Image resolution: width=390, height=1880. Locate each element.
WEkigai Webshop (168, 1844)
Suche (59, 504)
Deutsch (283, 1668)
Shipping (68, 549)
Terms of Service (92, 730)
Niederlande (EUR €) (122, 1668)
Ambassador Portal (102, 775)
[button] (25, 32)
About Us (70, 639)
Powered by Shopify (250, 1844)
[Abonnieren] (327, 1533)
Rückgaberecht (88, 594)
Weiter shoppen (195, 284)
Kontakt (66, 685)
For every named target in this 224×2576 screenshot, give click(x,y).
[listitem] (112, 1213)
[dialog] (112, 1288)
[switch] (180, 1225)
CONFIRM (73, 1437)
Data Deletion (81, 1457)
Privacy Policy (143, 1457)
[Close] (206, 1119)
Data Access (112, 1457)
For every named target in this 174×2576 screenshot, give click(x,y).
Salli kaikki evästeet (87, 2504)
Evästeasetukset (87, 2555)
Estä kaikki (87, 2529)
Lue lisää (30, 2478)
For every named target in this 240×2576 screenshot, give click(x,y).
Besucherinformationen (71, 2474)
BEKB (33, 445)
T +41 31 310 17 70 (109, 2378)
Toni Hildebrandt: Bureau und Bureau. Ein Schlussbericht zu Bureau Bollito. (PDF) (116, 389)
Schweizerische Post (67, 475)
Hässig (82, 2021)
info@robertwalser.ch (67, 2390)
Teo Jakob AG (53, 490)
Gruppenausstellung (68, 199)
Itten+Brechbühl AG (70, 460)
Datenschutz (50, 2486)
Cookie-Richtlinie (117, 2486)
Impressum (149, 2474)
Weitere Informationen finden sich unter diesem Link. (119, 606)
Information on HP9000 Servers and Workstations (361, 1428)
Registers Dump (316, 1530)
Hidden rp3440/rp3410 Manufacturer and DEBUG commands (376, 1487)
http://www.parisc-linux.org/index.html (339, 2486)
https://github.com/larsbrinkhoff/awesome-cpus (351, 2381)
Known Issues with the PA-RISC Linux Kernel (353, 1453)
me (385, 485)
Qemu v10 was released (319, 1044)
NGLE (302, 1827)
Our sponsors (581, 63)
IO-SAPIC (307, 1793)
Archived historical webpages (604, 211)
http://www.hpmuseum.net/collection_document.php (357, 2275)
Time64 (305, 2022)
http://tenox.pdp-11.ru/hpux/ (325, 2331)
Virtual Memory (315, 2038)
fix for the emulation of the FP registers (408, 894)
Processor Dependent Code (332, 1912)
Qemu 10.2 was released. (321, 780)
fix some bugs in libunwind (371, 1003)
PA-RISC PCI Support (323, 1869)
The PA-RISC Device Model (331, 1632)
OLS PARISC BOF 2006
☆ ☆ ☆
Task directions. Please set down the full listing above, word for word.

Solution.
Image resolution: width=390, height=1880. Locate each element.
WEkigai Webshop (168, 1844)
Suche (59, 504)
Deutsch (283, 1668)
Shipping (68, 549)
Terms of Service (92, 730)
Niederlande (EUR €) (122, 1668)
Ambassador Portal (102, 775)
[button] (25, 32)
About Us (70, 639)
Powered by Shopify (250, 1844)
[Abonnieren] (327, 1533)
Rückgaberecht (88, 594)
Weiter shoppen (195, 284)
Kontakt (66, 685)
For every named target in this 224×2576 screenshot, give click(x,y).
[listitem] (112, 1213)
[dialog] (112, 1288)
[switch] (180, 1225)
CONFIRM (73, 1437)
Data Deletion (81, 1457)
Privacy Policy (143, 1457)
[Close] (206, 1119)
Data Access (112, 1457)
For every named target in this 174×2576 screenshot, give click(x,y).
Salli kaikki evästeet (87, 2504)
Evästeasetukset (87, 2555)
Estä kaikki (87, 2529)
Lue lisää (30, 2478)
For every named target in this 240×2576 screenshot, give click(x,y).
Besucherinformationen (71, 2474)
BEKB (33, 445)
T +41 31 310 17 70 (109, 2378)
Toni Hildebrandt: Bureau und Bureau. Ein Schlussbericht zu Bureau Bollito. (PDF) (116, 389)
Schweizerische Post (67, 475)
Hässig (82, 2021)
info@robertwalser.ch (67, 2390)
Teo Jakob AG (53, 490)
Gruppenausstellung (68, 199)
Itten+Brechbühl AG (70, 460)
Datenschutz (50, 2486)
Cookie-Richtlinie (117, 2486)
Impressum (149, 2474)
Weitere Informationen finden sich unter diesem Link. (119, 606)
Information on HP9000 Servers and Workstations (361, 1428)
Registers Dump (316, 1530)
Hidden rp3440/rp3410 Manufacturer and DEBUG commands (376, 1487)
http://www.parisc-linux.org/index.html (339, 2486)
https://github.com/larsbrinkhoff/awesome-cpus (351, 2381)
Known Issues with the PA-RISC Linux Kernel (353, 1453)
me (385, 485)
Qemu v10 was released (319, 1044)
NGLE (302, 1827)
Our sponsors (581, 63)
IO-SAPIC (307, 1793)
Archived historical webpages (604, 211)
http://www.hpmuseum.net/collection_document.php (357, 2275)
Time64 (305, 2022)
http://tenox.pdp-11.ru/hpux/ (325, 2331)
Virtual Memory (315, 2038)
fix for the emulation of the FP registers (408, 894)
Processor Dependent Code (332, 1912)
Qemu 10.2 was released. (321, 780)
fix some bugs in libunwind (371, 1003)
PA-RISC PCI Support (323, 1869)
The PA-RISC Device Model (331, 1632)
OLS PARISC BOF 2006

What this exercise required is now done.